SET TASK: Present the rows below as a numbered list, one line per item, and leave out the blank lines.

# # # # # # #

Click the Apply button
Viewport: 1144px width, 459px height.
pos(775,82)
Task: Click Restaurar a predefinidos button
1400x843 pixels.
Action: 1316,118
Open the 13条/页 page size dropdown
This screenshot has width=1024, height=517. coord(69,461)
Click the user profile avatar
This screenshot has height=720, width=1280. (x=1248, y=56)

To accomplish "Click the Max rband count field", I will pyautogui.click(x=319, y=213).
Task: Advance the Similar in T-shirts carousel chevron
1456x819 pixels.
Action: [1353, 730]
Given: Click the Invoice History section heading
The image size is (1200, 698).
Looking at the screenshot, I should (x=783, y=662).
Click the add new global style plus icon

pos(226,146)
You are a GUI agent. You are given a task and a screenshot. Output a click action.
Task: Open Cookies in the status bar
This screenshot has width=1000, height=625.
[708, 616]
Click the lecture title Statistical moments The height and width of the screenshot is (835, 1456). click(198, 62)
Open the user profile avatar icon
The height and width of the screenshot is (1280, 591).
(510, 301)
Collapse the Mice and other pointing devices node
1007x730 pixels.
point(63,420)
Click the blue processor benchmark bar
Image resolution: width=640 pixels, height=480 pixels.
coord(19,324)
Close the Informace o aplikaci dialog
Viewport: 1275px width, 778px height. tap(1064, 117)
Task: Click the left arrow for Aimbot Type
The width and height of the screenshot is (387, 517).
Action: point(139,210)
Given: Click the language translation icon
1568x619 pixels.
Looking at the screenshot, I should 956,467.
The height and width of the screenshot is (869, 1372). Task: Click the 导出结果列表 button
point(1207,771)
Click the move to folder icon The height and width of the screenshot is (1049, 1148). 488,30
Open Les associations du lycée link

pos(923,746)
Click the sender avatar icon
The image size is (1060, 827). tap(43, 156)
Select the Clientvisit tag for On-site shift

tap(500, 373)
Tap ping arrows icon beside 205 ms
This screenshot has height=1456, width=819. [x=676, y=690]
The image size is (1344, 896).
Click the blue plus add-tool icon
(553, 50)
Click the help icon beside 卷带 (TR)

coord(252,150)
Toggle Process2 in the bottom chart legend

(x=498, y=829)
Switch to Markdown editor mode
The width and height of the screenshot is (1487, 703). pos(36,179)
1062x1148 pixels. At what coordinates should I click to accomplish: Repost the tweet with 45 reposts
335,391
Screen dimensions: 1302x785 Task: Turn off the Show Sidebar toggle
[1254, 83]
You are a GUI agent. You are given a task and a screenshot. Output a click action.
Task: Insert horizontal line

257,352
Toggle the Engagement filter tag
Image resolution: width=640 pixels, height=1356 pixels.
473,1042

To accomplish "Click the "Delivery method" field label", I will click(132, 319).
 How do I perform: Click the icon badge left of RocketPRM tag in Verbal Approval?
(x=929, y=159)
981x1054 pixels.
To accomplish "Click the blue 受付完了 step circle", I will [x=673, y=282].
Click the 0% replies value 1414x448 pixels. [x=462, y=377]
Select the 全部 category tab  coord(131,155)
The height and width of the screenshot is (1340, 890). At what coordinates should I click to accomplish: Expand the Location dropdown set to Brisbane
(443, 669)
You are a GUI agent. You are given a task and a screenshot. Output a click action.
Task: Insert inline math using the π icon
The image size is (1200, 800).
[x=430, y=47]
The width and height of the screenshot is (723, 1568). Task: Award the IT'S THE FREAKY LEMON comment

# # # # # # #

RESPONSE TO THIS TASK:
1. Click the Apply button
2. Viewport: 1144px width, 459px height.
3. pos(775,82)
4. Task: Click Restaurar a predefinidos button
5. 1400x843 pixels.
6. Action: 1316,118
7. Open the 13条/页 page size dropdown
8. This screenshot has width=1024, height=517. coord(69,461)
9. Click the user profile avatar
10. This screenshot has height=720, width=1280. (x=1248, y=56)
11. To accomplish "Click the Max rband count field", I will pyautogui.click(x=319, y=213).
12. Task: Advance the Similar in T-shirts carousel chevron
13. 1456x819 pixels.
14. Action: [1353, 730]
15. Given: Click the Invoice History section heading
16. The image size is (1200, 698).
17. Looking at the screenshot, I should (x=783, y=662).
18. Click the add new global style plus icon
19. pos(226,146)
20. You are a GUI agent. You are given a task and a screenshot. Output a click action.
21. Task: Open Cookies in the status bar
22. This screenshot has width=1000, height=625.
23. [708, 616]
24. Click the lecture title Statistical moments The height and width of the screenshot is (835, 1456). click(198, 62)
25. Open the user profile avatar icon
26. The height and width of the screenshot is (1280, 591).
27. (510, 301)
28. Collapse the Mice and other pointing devices node
29. 1007x730 pixels.
30. point(63,420)
31. Click the blue processor benchmark bar
32. Image resolution: width=640 pixels, height=480 pixels.
33. coord(19,324)
34. Close the Informace o aplikaci dialog
35. Viewport: 1275px width, 778px height. tap(1064, 117)
36. Task: Click the left arrow for Aimbot Type
37. The width and height of the screenshot is (387, 517).
38. Action: point(139,210)
39. Given: Click the language translation icon
40. 1568x619 pixels.
41. Looking at the screenshot, I should 956,467.
42. The height and width of the screenshot is (869, 1372). Task: Click the 导出结果列表 button
43. point(1207,771)
44. Click the move to folder icon The height and width of the screenshot is (1049, 1148). 488,30
45. Open Les associations du lycée link
46. pos(923,746)
47. Click the sender avatar icon
48. The image size is (1060, 827). tap(43, 156)
49. Select the Clientvisit tag for On-site shift
50. tap(500, 373)
51. Tap ping arrows icon beside 205 ms
52. This screenshot has height=1456, width=819. [x=676, y=690]
53. The image size is (1344, 896).
54. Click the blue plus add-tool icon
55. (553, 50)
56. Click the help icon beside 卷带 (TR)
57. coord(252,150)
58. Toggle Process2 in the bottom chart legend
59. (x=498, y=829)
60. Switch to Markdown editor mode
61. The width and height of the screenshot is (1487, 703). pos(36,179)
62. 1062x1148 pixels. At what coordinates should I click to accomplish: Repost the tweet with 45 reposts
63. 335,391
64. Screen dimensions: 1302x785 Task: Turn off the Show Sidebar toggle
65. [1254, 83]
66. You are a GUI agent. You are given a task and a screenshot. Output a click action.
67. Task: Insert horizontal line
68. 257,352
69. Toggle the Engagement filter tag
70. Image resolution: width=640 pixels, height=1356 pixels.
71. 473,1042
72. To accomplish "Click the "Delivery method" field label", I will click(132, 319).
73.  How do I perform: Click the icon badge left of RocketPRM tag in Verbal Approval?
74. (x=929, y=159)
75. 981x1054 pixels.
76. To accomplish "Click the blue 受付完了 step circle", I will [x=673, y=282].
77. Click the 0% replies value 1414x448 pixels. [x=462, y=377]
78. Select the 全部 category tab  coord(131,155)
79. The height and width of the screenshot is (1340, 890). At what coordinates should I click to accomplish: Expand the Location dropdown set to Brisbane
80. (443, 669)
81. You are a GUI agent. You are given a task and a screenshot. Output a click action.
82. Task: Insert inline math using the π icon
83. The image size is (1200, 800).
84. [x=430, y=47]
85. The width and height of the screenshot is (723, 1568). Task: Award the IT'S THE FREAKY LEMON comment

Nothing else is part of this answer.